Hi all,
I have constructed a code that opens all urls in a textfile one by one,
parses through them and finally saves the results into an excel file.
When I run the code on a textfile with just a few urls, it works
perfectly.
When i run the code on a textfile with many thousands of urls, I get an
error (“in ‘intitialize’: getaddrinfo: Name or service not known
(SocketError)”). What might be causing the issue?
CODE:
require ‘nokogiri’
require ‘open-uri’
require ‘rubygems’
require ‘writeexcel’
workbook = WriteExcel.new(‘parseresult.xlsx’)
worksheet = workbook.add_worksheet
row = 0
File.foreach(“websites.txt”) do |line| #loop on basis urls textfile
searchablefile = Nokogiri::HTML(open(line)) #open each url
#creation of variables
referentieid = searchablefile.at_xpath("//td/strong[contains(text(),
‘Referentie’)]/parent::/following-sibling::")
status = searchablefile.at_xpath("//td/strong[contains(text(),
‘Status’)]/parent::/following-sibling::")
unless searchablefile.at_xpath("//td/strong[contains(text(),
‘Referentie’)]/parent::/following-sibling::").nil?
worksheet.write(row, 1, referentieid.content)
end
unless searchablefile.at_xpath("//td/strong[contains(text(),
‘Status’)]/parent::/following-sibling::").nil?
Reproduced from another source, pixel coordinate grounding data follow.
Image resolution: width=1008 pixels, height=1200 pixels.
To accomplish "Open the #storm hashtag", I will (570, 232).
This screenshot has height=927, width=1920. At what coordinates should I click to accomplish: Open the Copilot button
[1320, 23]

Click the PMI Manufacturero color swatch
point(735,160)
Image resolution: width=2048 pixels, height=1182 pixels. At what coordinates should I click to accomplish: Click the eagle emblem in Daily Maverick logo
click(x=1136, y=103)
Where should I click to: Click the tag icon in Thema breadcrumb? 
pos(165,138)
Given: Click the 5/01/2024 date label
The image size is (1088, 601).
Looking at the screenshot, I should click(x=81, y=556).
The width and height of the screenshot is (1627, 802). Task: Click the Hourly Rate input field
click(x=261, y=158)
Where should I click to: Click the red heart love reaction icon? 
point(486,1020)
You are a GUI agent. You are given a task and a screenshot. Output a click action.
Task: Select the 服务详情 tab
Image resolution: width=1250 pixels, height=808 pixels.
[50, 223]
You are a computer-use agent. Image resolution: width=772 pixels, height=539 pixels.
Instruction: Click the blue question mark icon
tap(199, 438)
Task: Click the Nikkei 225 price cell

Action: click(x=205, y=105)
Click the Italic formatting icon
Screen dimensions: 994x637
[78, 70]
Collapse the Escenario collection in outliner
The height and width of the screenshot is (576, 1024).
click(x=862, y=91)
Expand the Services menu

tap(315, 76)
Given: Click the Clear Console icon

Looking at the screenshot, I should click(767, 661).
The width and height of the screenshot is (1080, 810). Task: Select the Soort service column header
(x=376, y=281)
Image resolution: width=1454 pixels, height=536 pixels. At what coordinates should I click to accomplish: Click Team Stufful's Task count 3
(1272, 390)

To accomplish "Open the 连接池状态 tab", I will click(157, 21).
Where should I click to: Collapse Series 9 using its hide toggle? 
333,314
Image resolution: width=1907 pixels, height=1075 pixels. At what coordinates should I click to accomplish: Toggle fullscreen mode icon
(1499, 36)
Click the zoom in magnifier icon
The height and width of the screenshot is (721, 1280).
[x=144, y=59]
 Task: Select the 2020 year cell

worksheet.write(row, 2, status.content)
end
row += 1 #next row for next url
end
workbook.close
ERROR:
[email protected]:~$ ruby directerubyparsewoningmarkt.rb
/home/wadiem/.rvm/rubies/ruby-1.9.2-p320/lib/ruby/1.9.1/net/http.rb:644:in
initialize': getaddrinfo: Name or service not known (SocketError) from /home/wadiem/.rvm/rubies/ruby-1.9.2-p320/lib/ruby/1.9.1/net/http.rb:644:in
open’
from
/home/wadiem/.rvm/rubies/ruby-1.9.2-p320/lib/ruby/1.9.1/net/http.rb:644:in
block in connect' from /home/wadiem/.rvm/rubies/ruby-1.9.2-p320/lib/ruby/1.9.1/timeout.rb:44:in
timeout’
from
/home/wadiem/.rvm/rubies/ruby-1.9.2-p320/lib/ruby/1.9.1/timeout.rb:89:in
timeout' from /home/wadiem/.rvm/rubies/ruby-1.9.2-p320/lib/ruby/1.9.1/net/http.rb:644:in
connect’
from
/home/wadiem/.rvm/rubies/ruby-1.9.2-p320/lib/ruby/1.9.1/net/http.rb:637:in
do_start' from /home/wadiem/.rvm/rubies/ruby-1.9.2-p320/lib/ruby/1.9.1/net/http.rb:626:in
start’
from
/home/wadiem/.rvm/rubies/ruby-1.9.2-p320/lib/ruby/1.9.1/open-uri.rb:306:in
open_http' from /home/wadiem/.rvm/rubies/ruby-1.9.2-p320/lib/ruby/1.9.1/open-uri.rb:769:in
buffer_open’
from
/home/wadiem/.rvm/rubies/ruby-1.9.2-p320/lib/ruby/1.9.1/open-uri.rb:203:in
block in open_loop' from /home/wadiem/.rvm/rubies/ruby-1.9.2-p320/lib/ruby/1.9.1/open-uri.rb:201:in
catch’
from
/home/wadiem/.rvm/rubies/ruby-1.9.2-p320/lib/ruby/1.9.1/open-uri.rb:201:in
open_loop' from /home/wadiem/.rvm/rubies/ruby-1.9.2-p320/lib/ruby/1.9.1/open-uri.rb:146:in
open_uri’
from
/home/wadiem/.rvm/rubies/ruby-1.9.2-p320/lib/ruby/1.9.1/open-uri.rb:671:in
open' from /home/wadiem/.rvm/rubies/ruby-1.9.2-p320/lib/ruby/1.9.1/open-uri.rb:33:in
open’
from directerubyparsewoningmarkt.rb:12:in block in <main>' from directerubyparsewoningmarkt.rb:10:in
foreach’
from directerubyparsewoningmarkt.rb:10:in `
Thanks a bunch.